Obesity is a trait that runs through families. This finding is at the heart of an intensive, behavioral, family-based treatment developed by University at Buffalo researchers for obese children and their parents.
Previously exclusively available in specialist clinics, this evidence-based treatment has now been deployed for the first time in a multicenter study conducted in four U.S. cities in children ages 6 to 12 in the primary care setting, where the vast majority of children receive care.
The study, which was published online June 13 in the Journal of the American Medical Association (JAMA), shows that family-based obesity therapy at the pediatrician’s office leads to better weight-loss outcomes for the treated kid and parent, as well as untreated siblings.
“This research shows that the healthy behaviors the treatment promotes extend beyond the parent and child being treated to potentially make the whole family healthier,” says David C. Goff Jr., MD, Ph.D., director, Division of Cardiovascular Sciences, NHLBI. “What’s more, the fact that this weight-loss study was implemented during the COVID-19 pandemic, when many adults and children gained weight, is noteworthy.”
The study discovered that three times as many children in the therapy group (27%) as in the usual care group (9%) experienced a clinically relevant reduction in BMI linked with improved cardiometabolic outcomes such as blood pressure, lipids, and glucose regulation.
Family Plays a Vital Role
“Our study is the first to test family-based treatment in primary care for children 6–12 years old and it worked for the child, for parents and even for their untreated siblings,” says Leonard H. Epstein, Ph.D., senior author, SUNY Distinguished Professor and chief of the Division of Behavioral Medicine in the Department of Pediatrics in the Jacobs School of Medicine and Biomedical Sciences at UB.
Epstein is widely regarded as the father of this behavioral, evidence-based, family-centered approach to pediatric obesity.
“The success of this novel and powerful family-based treatment of childhood obesity, which Dr. Epstein and his colleagues have developed, helps ensure the health of these children,” says Allison Brashear, MD, vice president for health sciences and dean of the Jacobs School. “It will not only impact them today but going forward as they adopt healthy practices for the rest of their lives.”

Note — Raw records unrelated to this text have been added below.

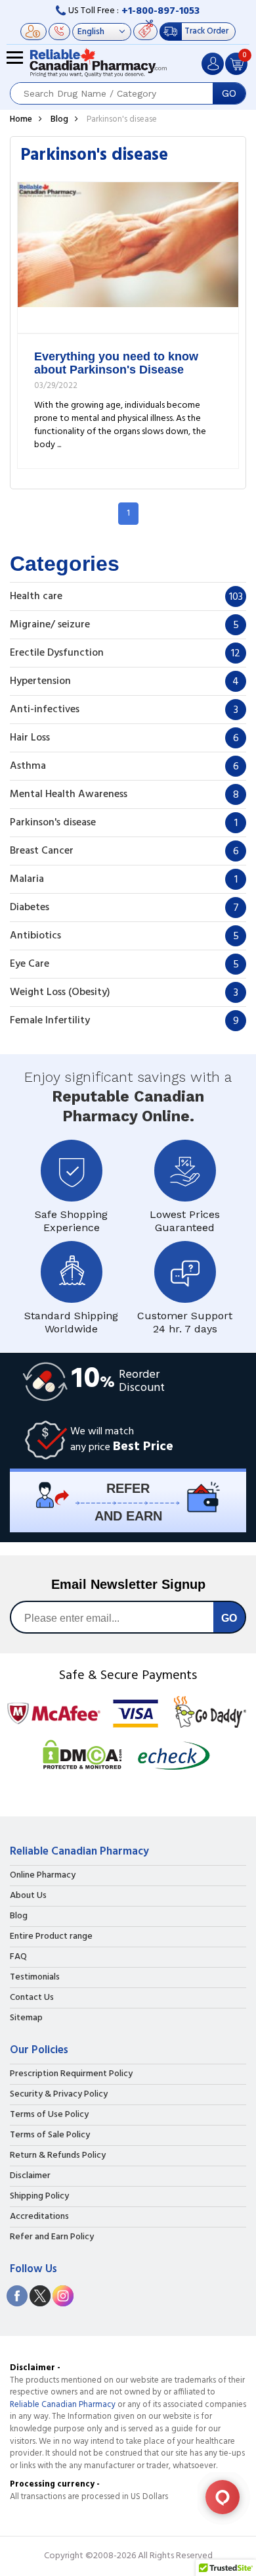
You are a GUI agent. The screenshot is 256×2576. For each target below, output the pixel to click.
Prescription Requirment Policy (71, 2074)
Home (21, 119)
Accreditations (39, 2217)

The present study expands on Epstein and colleagues’ previous work in the primary care setting, which was conducted by Teresa Quattrin, MD, UB Distinguished Professor in the Department of Pediatrics and senior assistant dean for research integration at the Jacobs School.
Quattrin, who was also a co-author on the JAMA paper, had successfully adapted this treatment for preschool obese children and parents in the primary care setting, demonstrating that outcomes for preschool-aged children who are overweight improve when both the parent and the child are treated, as opposed to only the child.
Multiple people Benefits
“Many families with obesity have multiple obese children, as well as parents with obesity,” says Epstein, “but traditional treatment for childhood obesity only focuses on the child; it may provide ideas about healthier foods and the recommendation to be more active, but the parent is never an active target for intervention, nor is the parent taught positive parenting.”
The standard treatment also does not focus on modifying behaviors and is not provided by specialists trained in behavior therapy.
In the JAMA trial, the family-based treatment comprised diet and activity plans, parenting and behavioral methods teaching, and facilitation of support for positive behavior changes in both family and peer environments. Individualized sessions for parent and child included assessments of self-monitored food and activity levels, study of treatment manuals and handouts, and discussions about weight and behavior goal-setting.
For the first four months, families met weekly to learn the program, then bi-weekly, and finally monthly. The majority of therapy providers had prior experience dealing with families and a master’s degree in psychology, counseling, social work, or dietetics.
The study involved 452 children ages 6 to 12 years old with one parent in primary care clinics in Buffalo and Rochester, New York, Columbus, Ohio, and St. Louis, Missouri. Half of the children were randomly assigned to family-based treatment, while the other half received standard care; 27.2% were Black, 8.8% were Latinx, and 57.1% were white.
Children enrolled in the family-based treatment had a 6.48% difference in percent above median BMI compared to those receiving conventional care, while their parents had a 3.97% reduction and their untreated siblings who were overweight had a 5.38% reduction. The increases in percent above the median BMI among family members were connected, implying that the treatment results in modeling healthy habits as well as real change in the shared family environment.
“Family-based therapy is unique in using up-to-date behavioral treatments to teach parents and children methods to eat healthier and be more physically active, and in the process teach positive parenting,” says Epstein.
Primary care’coaches’
The current study’s success of behavioral interventions highlights what the authors see as an increasing demand for behavioral treatments in pediatric primary care in general.
The results of the study underscore the need for ‘coaches’ in the primary care setting who can help with obesity treatment as well as many other behavioral problems, such as anxiety, depression, eating disorders and a host of other issues which require psychological support and behavior modification,” says Quattrin, also a pediatric endocrinologist with UBMD Pediatrics.